In 1985, Juan Carlos Navarro, a 23-year-old from the wealthy class returned home with a Harvard MBA and founded the Association for the Conservation of Nature (ANCON) with several friends and computers. They were starting from scratch, especially by U.S. standards, since few Panamanians birdwatch, backpack, or pursue any of the other outdoor hobbies that have spawned so many conservation activists here.
But since the Noriega crisis, when ANCON starved financially and had to fire half of its staff, the group has taken off, growing from a budget of $1 million in 1991 to $9 million in 1994. It now taps an international network of wildlife conservation groups and imports the techniques of U.S. environmentalism, from an "adopt-a-hectare" fundraising campaign, to creating a network of 2,000 volunteers for beach cleanups and other activities, to "cinema verite"-like TV commercials of illegal logging. ("They will find one good mahogany tree every few miles," says Marco Gandasequi of ANCON, "and they will bulldoze everything in their way to get to it.") The group has filed the first environmental lawsuit against the government and established the first private nature preserve on the southeastern coast of the country.

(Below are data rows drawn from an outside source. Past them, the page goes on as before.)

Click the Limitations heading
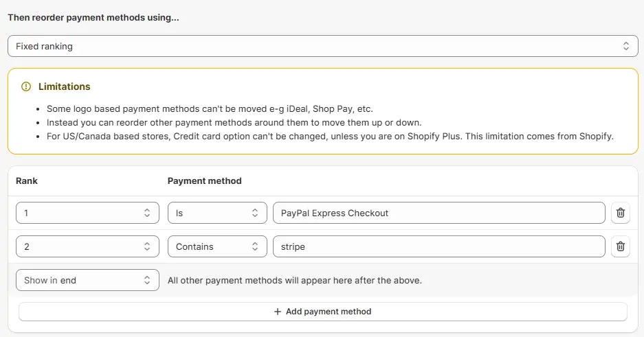Viewport: 644px width, 337px height. tap(65, 86)
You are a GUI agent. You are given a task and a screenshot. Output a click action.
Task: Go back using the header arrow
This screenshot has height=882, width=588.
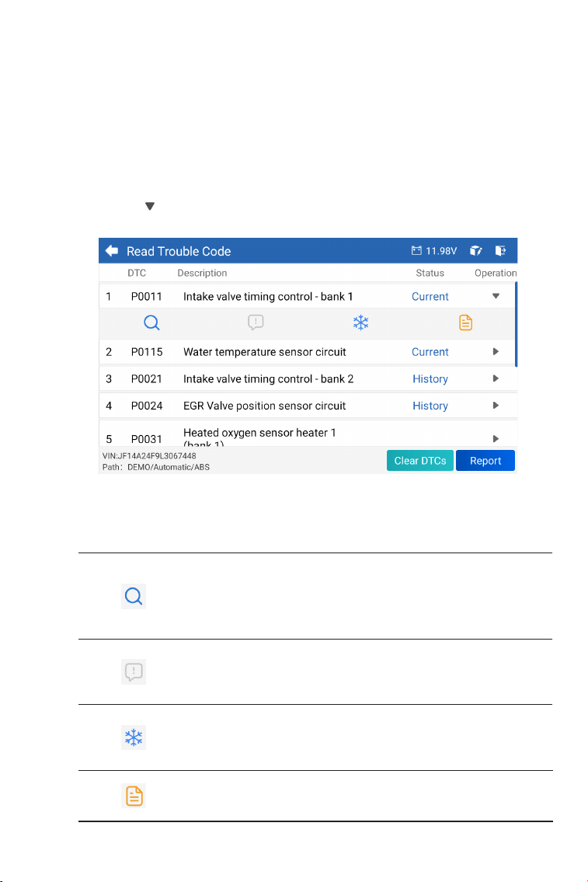pos(112,251)
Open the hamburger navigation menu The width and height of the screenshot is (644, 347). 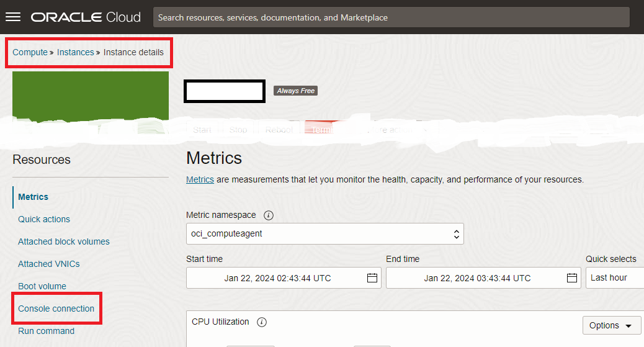[x=13, y=17]
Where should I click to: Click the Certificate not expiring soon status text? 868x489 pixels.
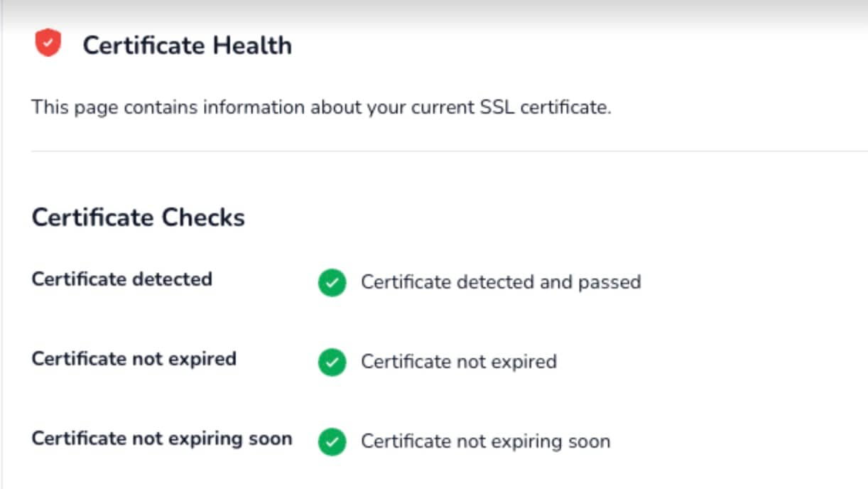pyautogui.click(x=486, y=441)
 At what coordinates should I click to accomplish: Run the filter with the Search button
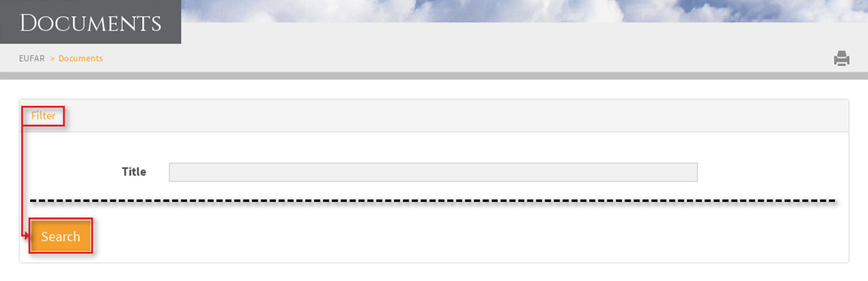tap(61, 236)
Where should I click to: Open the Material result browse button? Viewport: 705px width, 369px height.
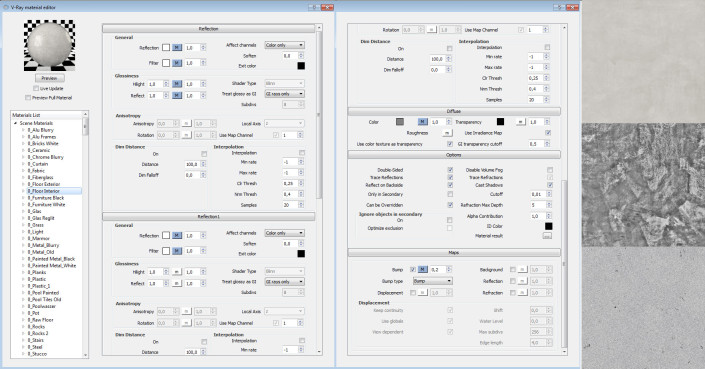(x=547, y=236)
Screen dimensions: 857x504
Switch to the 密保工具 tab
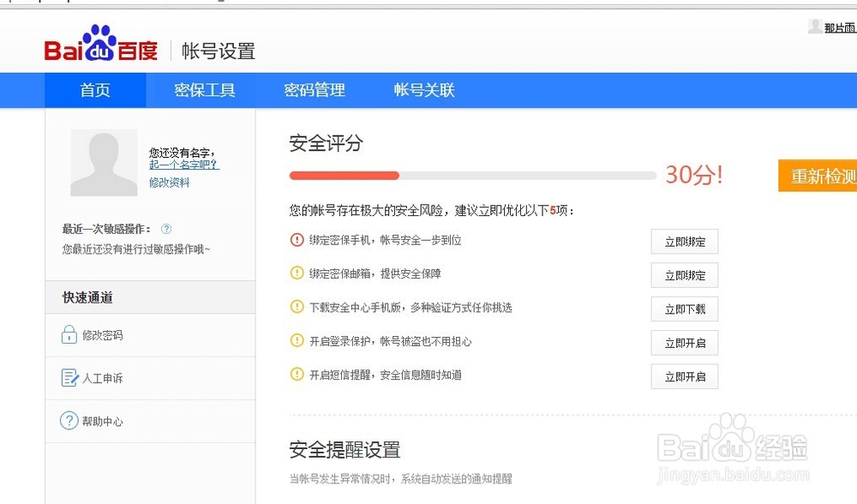click(205, 90)
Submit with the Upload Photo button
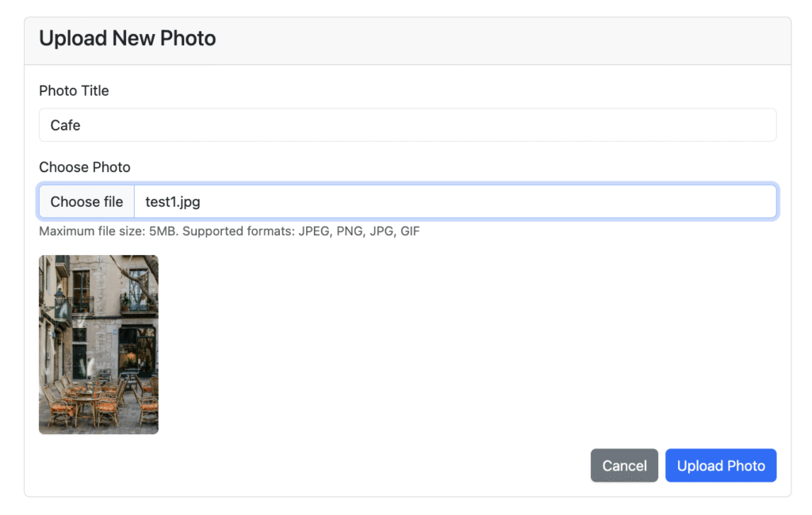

ANCON has now become an established word in the Panamanian vocabulary, Gandasequi reports. What it means remains a little murkier in the public mind. His father, also named Marco Gandasequi, one of the leading political analysts in the country, says, "If we were at zero 10 years ago, we are at one now. But that was an extraordinary step. Maybe from one to 10 will be easier." In last May's presidential elections, however, the environment was not even an issue, even though Panama faces changes that may alter its landscape forever. By the year 2000, all of the U.S. military land in the canal zone will revert to Panamanian control. As real estate, it's worth $30 billion in a country with a $5 billion gross domestic product. But as nature it's relatively pristine, aside from areas littered with ordnance from old war games, and it's valuable as a watershed that keeps the canal flowing clean. Panama has already created two national parks around the Rio Chagres river that feeds the canal, and conservationists would like to see much more of the zone protected as parkland. But to the national commission overseeing the transfer of the bases, the real estate value may count more.